Tumor Antigen Proteins Background
A commonality of all neoplasms, or tumors, is that they are composed of cells that have accumulated "genetic changes that allow excessive and unregulated proliferation that is independent of physiological growth-regulatory stimuli" (Robbins Basic Pathology, 8th edition) These genetic changes lead to various alterations in cellular protein expression profiles such that when certain peptides are presented at the surface of the tumor cell by major histocompatibility complex (MHC) molecules, they may be recognized as non-self by the immune system.
Tumor antigens can be broadly classified as tumor-specific antigens (TSAs), which are unique to tumor cells and not produced by normal cells, and tumor-associated antigens (TAAs), which are expressed antigens not found exclusively in tumor cells but expressed differently by cancer and normal cells. TSAs may play a functional role in the transformed phenotype of the tumor cell. For example, gain-of-function mutations of pcatenin, a component of the Wnt signaling pathway, are associated with the development of colorectal cancer. Proteins produced by oncogenic viruses, such as human papilloma virus (HPV) and Epstein-Barr virus, represent other types of TSAs that are potentially immunogenic. A recently developed HPV vaccine containing L1 capsid proteins from oncogenic strains (HPV-16 and HPV-18) was shown to be effective in reducing the incidence of high-grade cervical intraepithelial neoplasia in young women.

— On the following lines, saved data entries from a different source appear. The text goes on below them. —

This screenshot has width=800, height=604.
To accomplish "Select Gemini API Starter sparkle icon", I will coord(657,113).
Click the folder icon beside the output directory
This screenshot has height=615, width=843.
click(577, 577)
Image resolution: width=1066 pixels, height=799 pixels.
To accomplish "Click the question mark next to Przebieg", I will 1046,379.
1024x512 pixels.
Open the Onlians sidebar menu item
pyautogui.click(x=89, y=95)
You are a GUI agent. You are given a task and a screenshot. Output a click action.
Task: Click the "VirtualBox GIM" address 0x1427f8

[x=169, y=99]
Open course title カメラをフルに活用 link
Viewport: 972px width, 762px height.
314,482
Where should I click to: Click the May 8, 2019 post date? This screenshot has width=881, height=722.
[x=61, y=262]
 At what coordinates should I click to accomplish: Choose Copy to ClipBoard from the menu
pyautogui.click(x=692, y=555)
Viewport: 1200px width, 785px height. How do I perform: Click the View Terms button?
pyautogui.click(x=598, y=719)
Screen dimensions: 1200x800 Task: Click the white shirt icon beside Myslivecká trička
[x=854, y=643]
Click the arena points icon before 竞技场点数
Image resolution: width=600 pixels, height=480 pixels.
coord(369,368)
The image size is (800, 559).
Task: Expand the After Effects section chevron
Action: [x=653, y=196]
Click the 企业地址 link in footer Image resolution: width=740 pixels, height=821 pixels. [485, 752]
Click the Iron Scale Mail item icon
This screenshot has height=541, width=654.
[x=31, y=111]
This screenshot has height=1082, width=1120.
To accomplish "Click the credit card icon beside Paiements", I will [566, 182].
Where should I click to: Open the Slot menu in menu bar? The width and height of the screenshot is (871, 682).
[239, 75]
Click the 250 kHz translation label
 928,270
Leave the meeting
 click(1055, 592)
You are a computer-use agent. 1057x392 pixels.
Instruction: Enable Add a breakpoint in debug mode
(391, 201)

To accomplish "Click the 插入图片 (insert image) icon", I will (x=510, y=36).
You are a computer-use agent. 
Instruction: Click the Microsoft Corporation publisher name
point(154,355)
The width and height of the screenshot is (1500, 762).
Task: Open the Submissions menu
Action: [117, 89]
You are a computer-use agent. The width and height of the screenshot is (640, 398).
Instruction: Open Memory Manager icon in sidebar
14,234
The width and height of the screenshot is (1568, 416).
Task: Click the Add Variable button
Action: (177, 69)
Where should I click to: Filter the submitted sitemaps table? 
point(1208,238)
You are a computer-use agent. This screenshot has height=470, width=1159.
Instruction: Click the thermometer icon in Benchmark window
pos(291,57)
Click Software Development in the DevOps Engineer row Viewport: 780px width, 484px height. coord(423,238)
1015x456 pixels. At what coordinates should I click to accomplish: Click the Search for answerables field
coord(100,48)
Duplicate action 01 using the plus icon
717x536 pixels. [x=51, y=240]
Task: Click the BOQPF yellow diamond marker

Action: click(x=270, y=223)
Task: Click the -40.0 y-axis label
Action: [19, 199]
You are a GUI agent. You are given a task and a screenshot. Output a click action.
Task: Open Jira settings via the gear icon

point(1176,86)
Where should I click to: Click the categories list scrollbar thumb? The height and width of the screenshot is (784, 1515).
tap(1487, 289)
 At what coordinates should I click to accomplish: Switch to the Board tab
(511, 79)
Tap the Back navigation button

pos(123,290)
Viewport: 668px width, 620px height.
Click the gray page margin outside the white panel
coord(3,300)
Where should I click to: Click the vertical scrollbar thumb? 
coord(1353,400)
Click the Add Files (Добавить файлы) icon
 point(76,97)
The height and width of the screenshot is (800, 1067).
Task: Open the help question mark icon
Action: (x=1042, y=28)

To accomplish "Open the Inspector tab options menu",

TAAs are normal cellular proteins that are abnormally expressed in tumor cells. There are a number of different types of TAAs that are categorized based on the normal characteristics of their expression level and location in the body. TAAs may be normally expressed at low levels or only in certain tissues ("differentiation antigens") but are generally overexpressed in tumor cells. For example, tyrosinase, an enzyme involved in melanin biosynthesis, is normally expressed in melanocytes, but is overexpressed in many cases of melanoma. Tumors may also express proteins that are either expressed by normal tissues but are usually hidden from the immune system, for example, within the testis, or that are expressed only during embryological development. These two classes are referred to as "cancer -testis" and "oncofetal" antigens, respectively. Melanoma antigen-1 (MAGE-1) was the first cancer-testis TAA to be discovered. The gene was cloned from a melanoma patient by identifying the segment of tumor cell DNA that conferred susceptibility to attack by autologous cytotoxic T lymphocytes (CTLs). Carcinoembryonic antigen (CEA) represents an example of an oncofetal antigen. CEA is a cell adhesion molecule that is normally expressed during embryonic development, and to a limited extent within adult colonic mucosa. CEA overexpression occurs in nearly all colorectal cancers, 70% of non-small-cell lung cancers, and approximately 50% of breast cancers.